[Excerpts from a dataset]
***

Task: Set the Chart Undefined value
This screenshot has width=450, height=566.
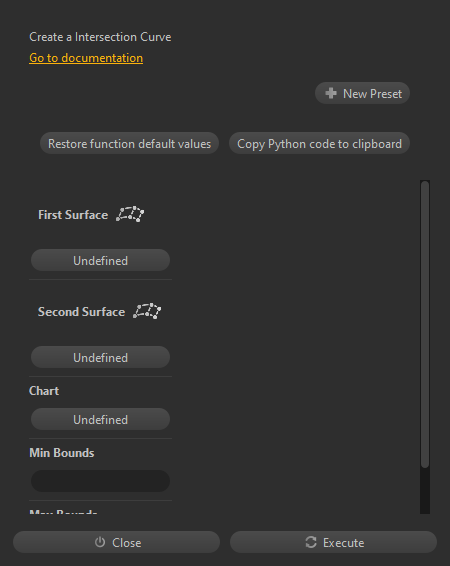Action: pyautogui.click(x=100, y=419)
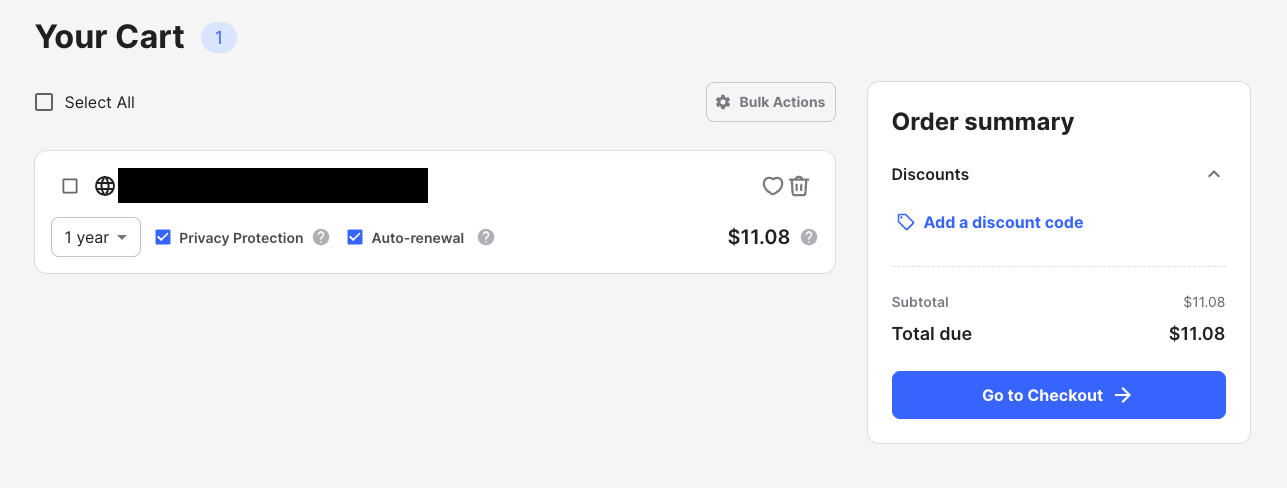The width and height of the screenshot is (1287, 488).
Task: Uncheck the Privacy Protection checkbox
Action: pyautogui.click(x=163, y=238)
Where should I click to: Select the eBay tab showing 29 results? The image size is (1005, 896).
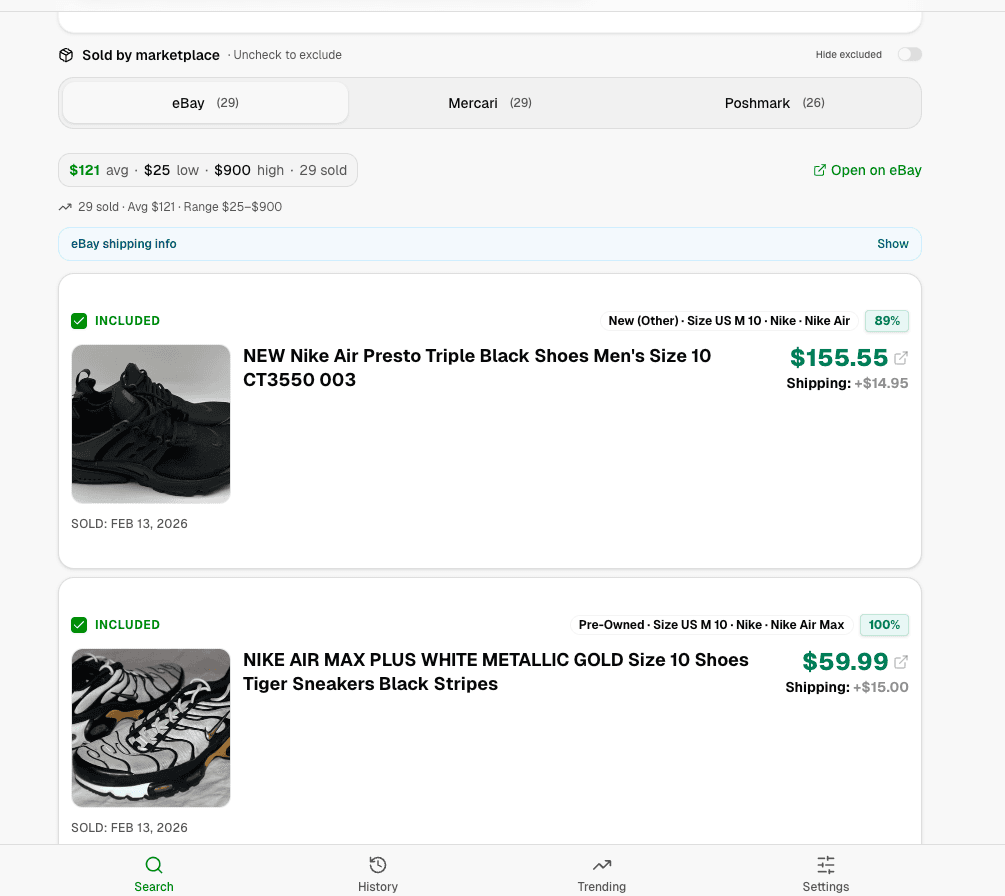click(x=204, y=103)
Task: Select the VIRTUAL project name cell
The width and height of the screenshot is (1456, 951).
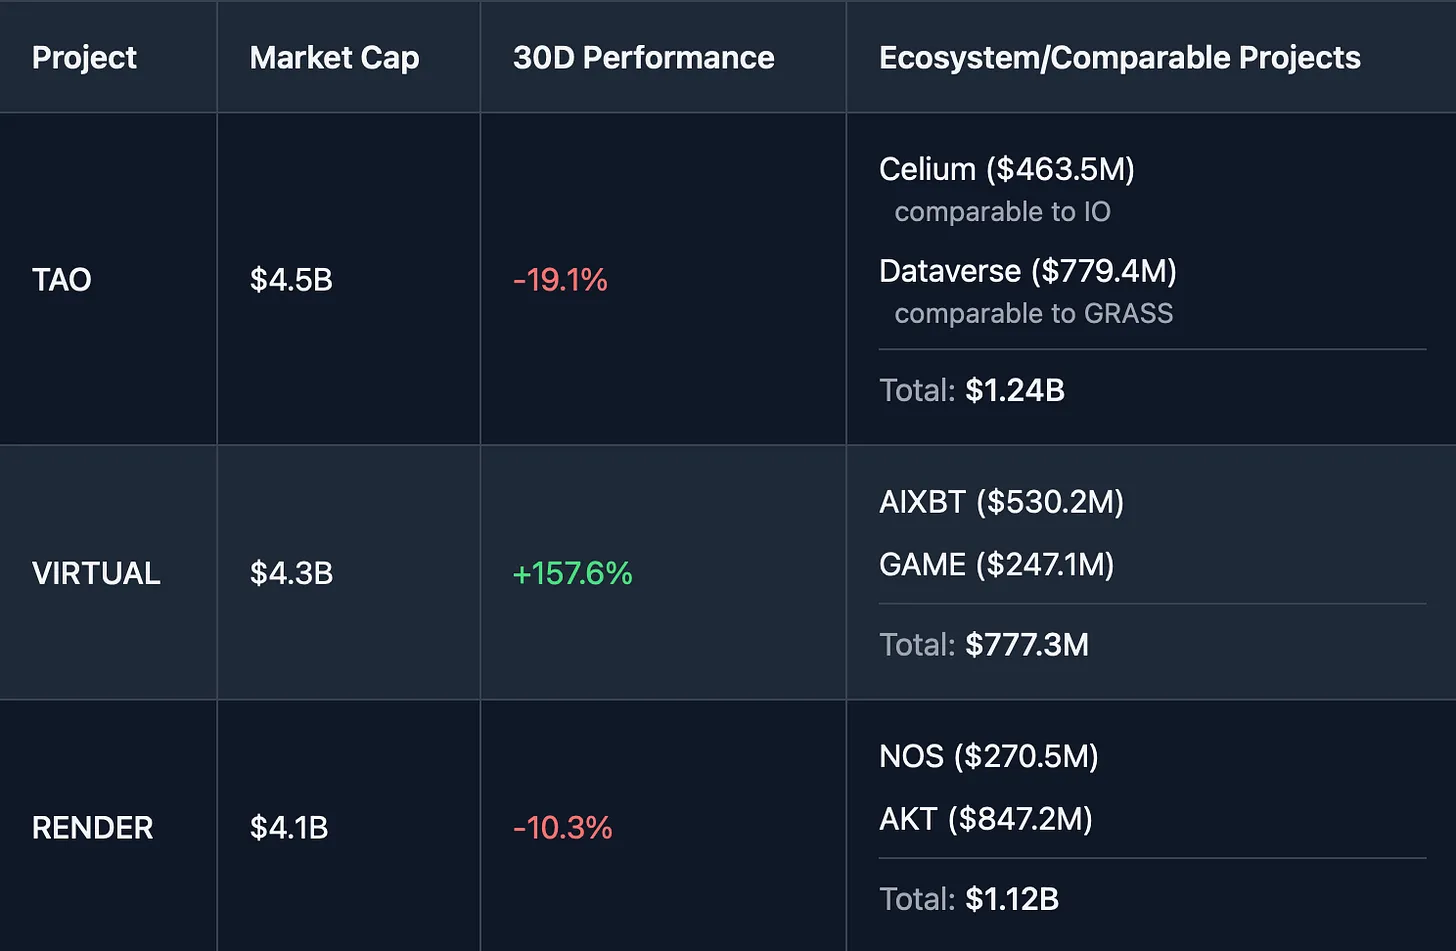Action: pos(96,573)
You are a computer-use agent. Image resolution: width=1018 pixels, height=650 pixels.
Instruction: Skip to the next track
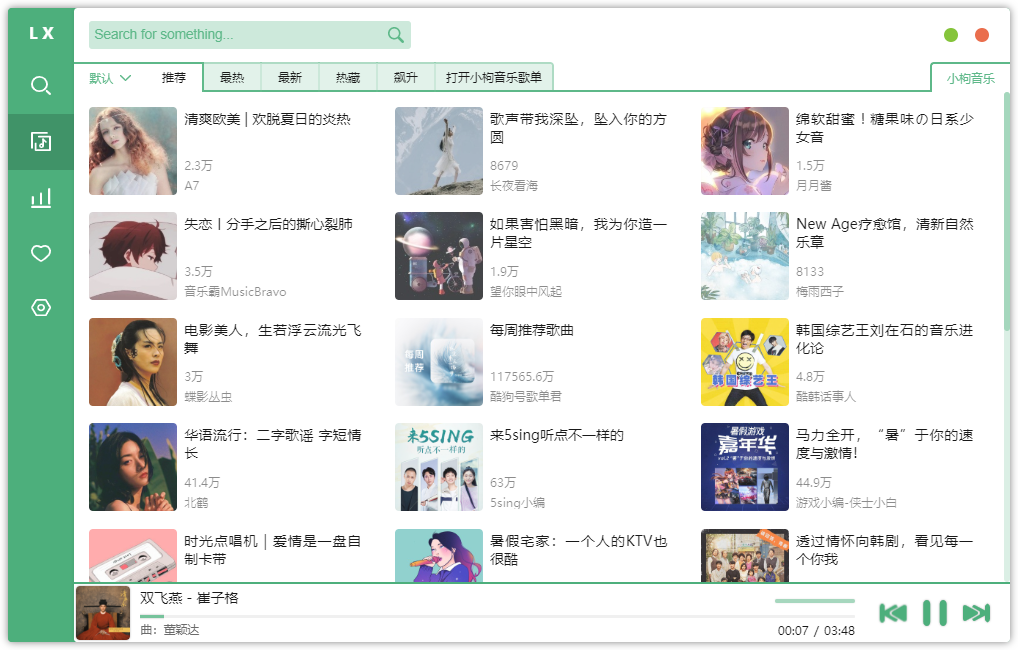pyautogui.click(x=977, y=611)
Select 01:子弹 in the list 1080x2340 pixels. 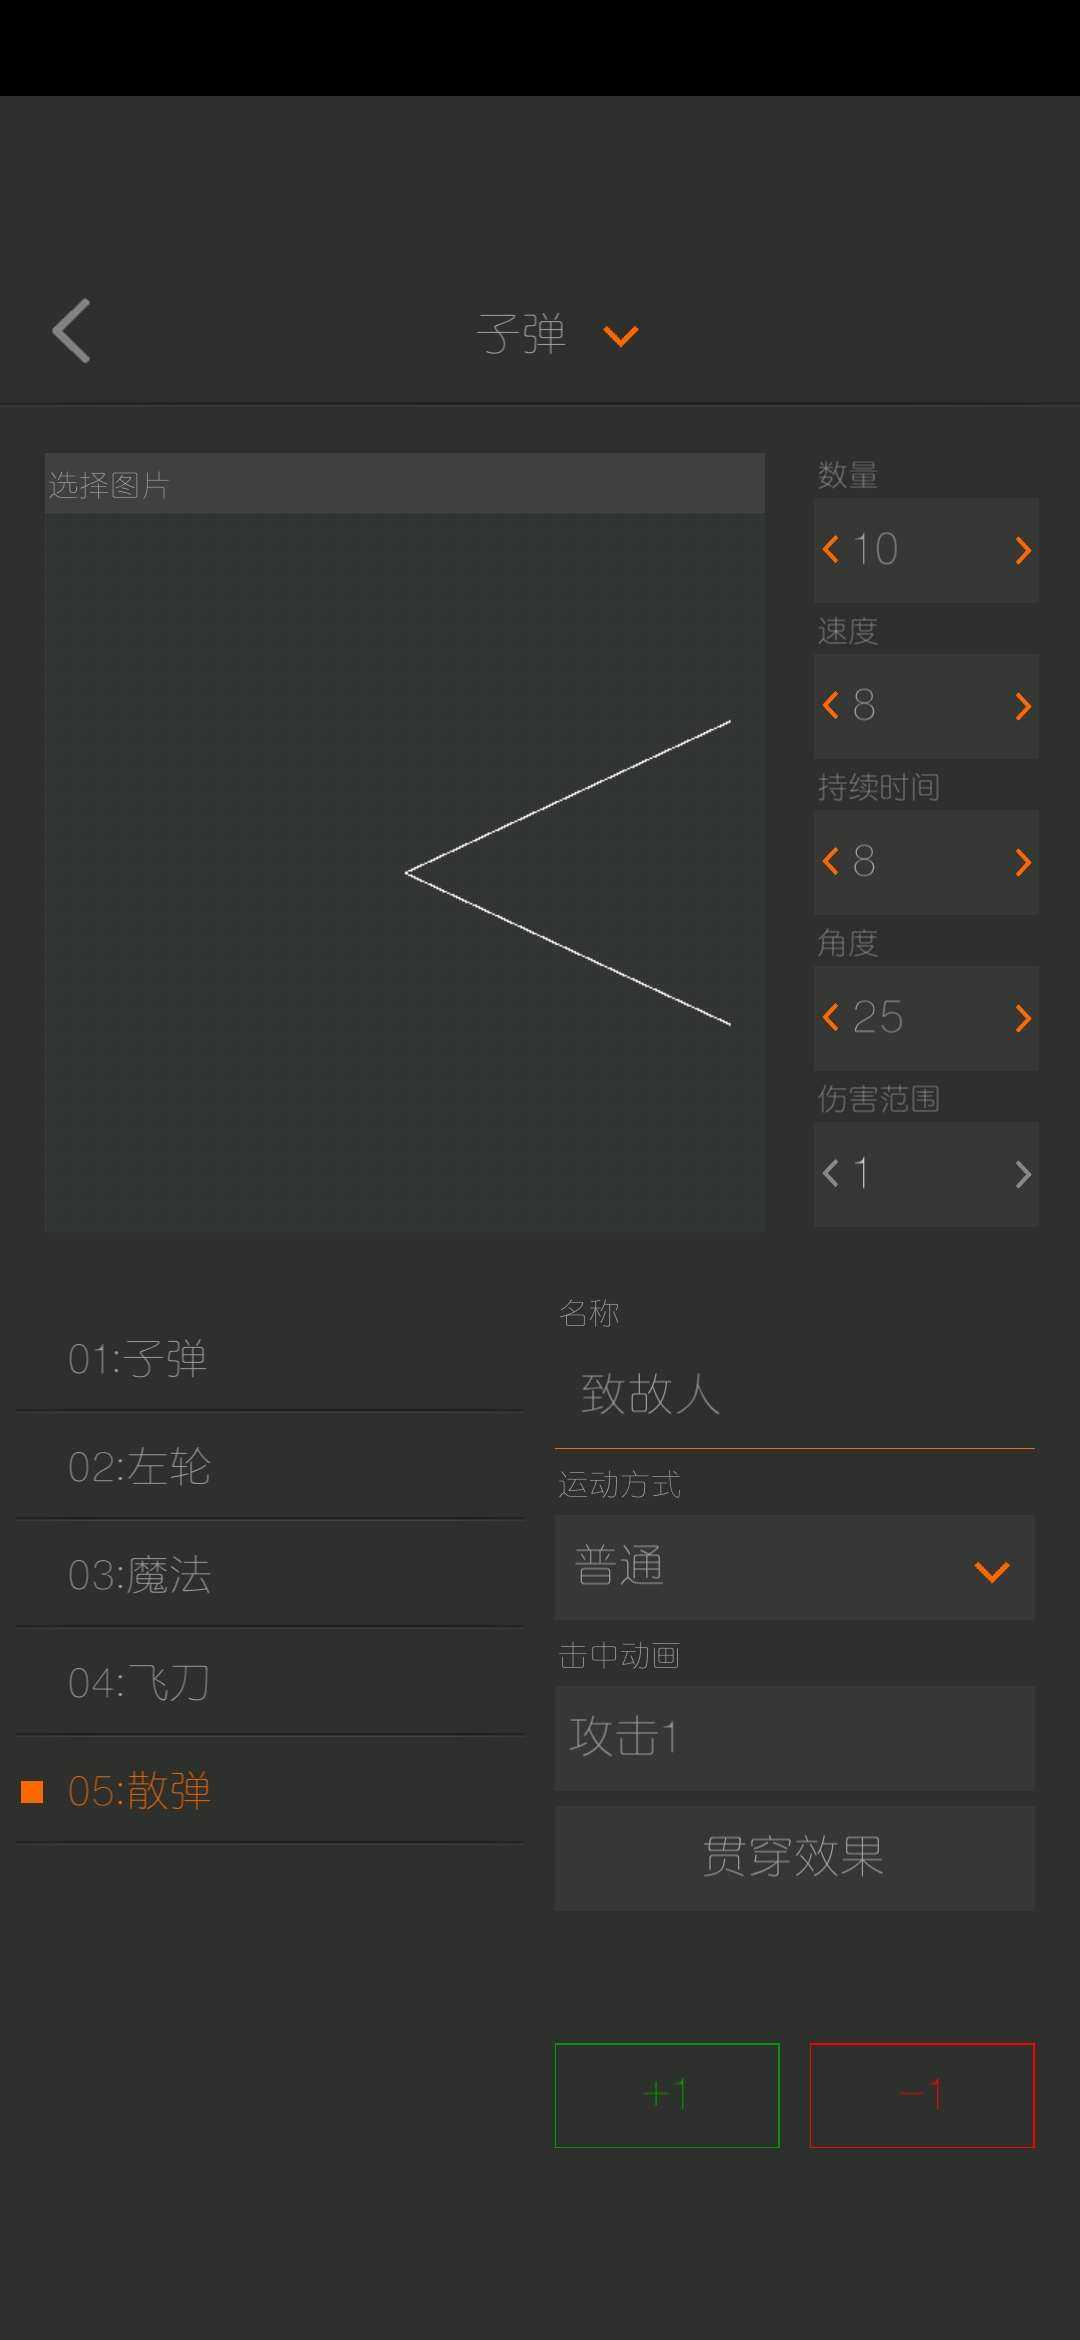270,1359
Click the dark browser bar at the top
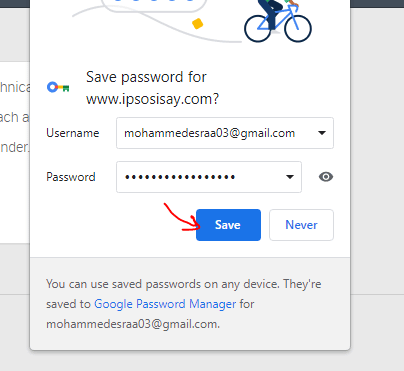Viewport: 404px width, 371px height. [x=377, y=4]
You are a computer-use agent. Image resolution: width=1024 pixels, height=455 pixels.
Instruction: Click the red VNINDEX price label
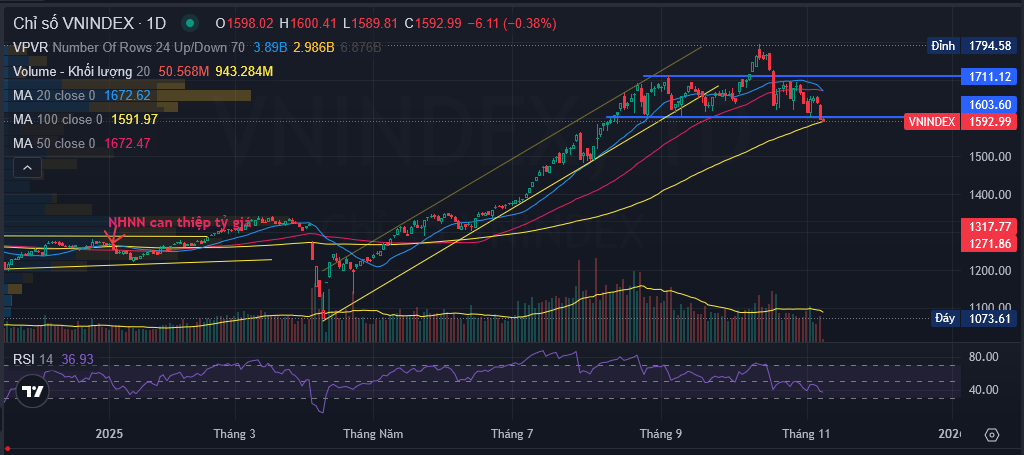[x=931, y=121]
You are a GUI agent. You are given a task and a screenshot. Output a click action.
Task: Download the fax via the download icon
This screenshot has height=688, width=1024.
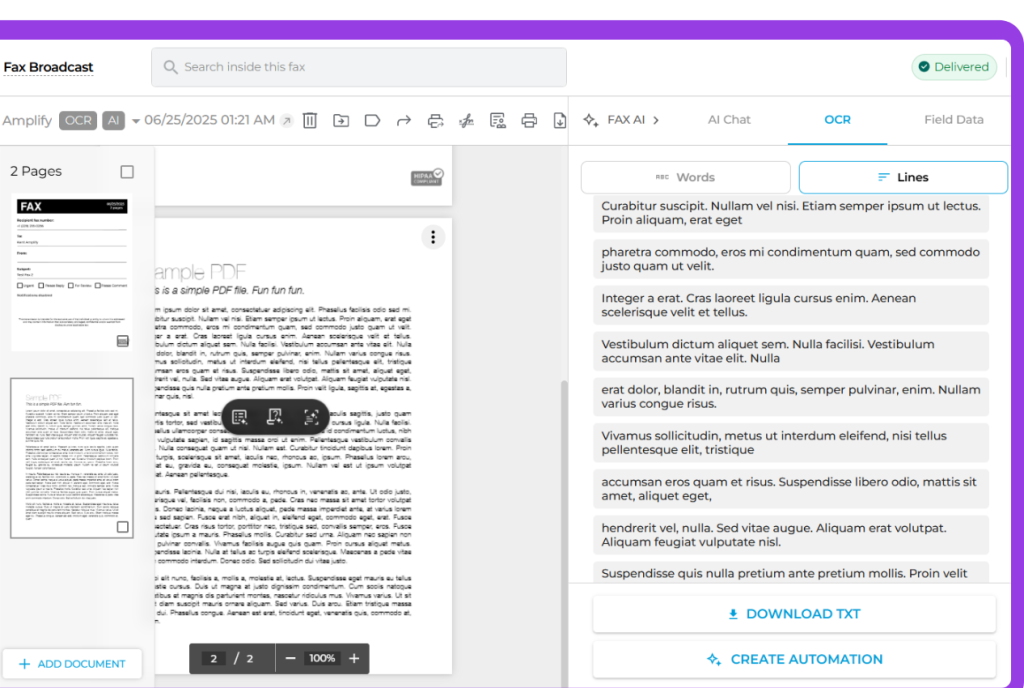click(560, 120)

***

• What is needed
Nothing but the lines from the first line of the data above through the line holding "You are a computer-use agent. Image resolution: width=1018" may appear in the response, copied exactly and without pictures.

• Task output
Task: Set the Chart Undefined value
This screenshot has width=450, height=566.
Action: pyautogui.click(x=100, y=419)
The width and height of the screenshot is (1287, 488).
Task: Uncheck the Privacy Protection checkbox
Action: pyautogui.click(x=163, y=238)
Where should I click to: Select the eBay tab showing 29 results? The image size is (1005, 896).
click(x=204, y=103)
Task: Select the VIRTUAL project name cell
The width and height of the screenshot is (1456, 951).
Action: pos(96,573)
You are a computer-use agent. Image resolution: width=1018 pixels, height=650 pixels.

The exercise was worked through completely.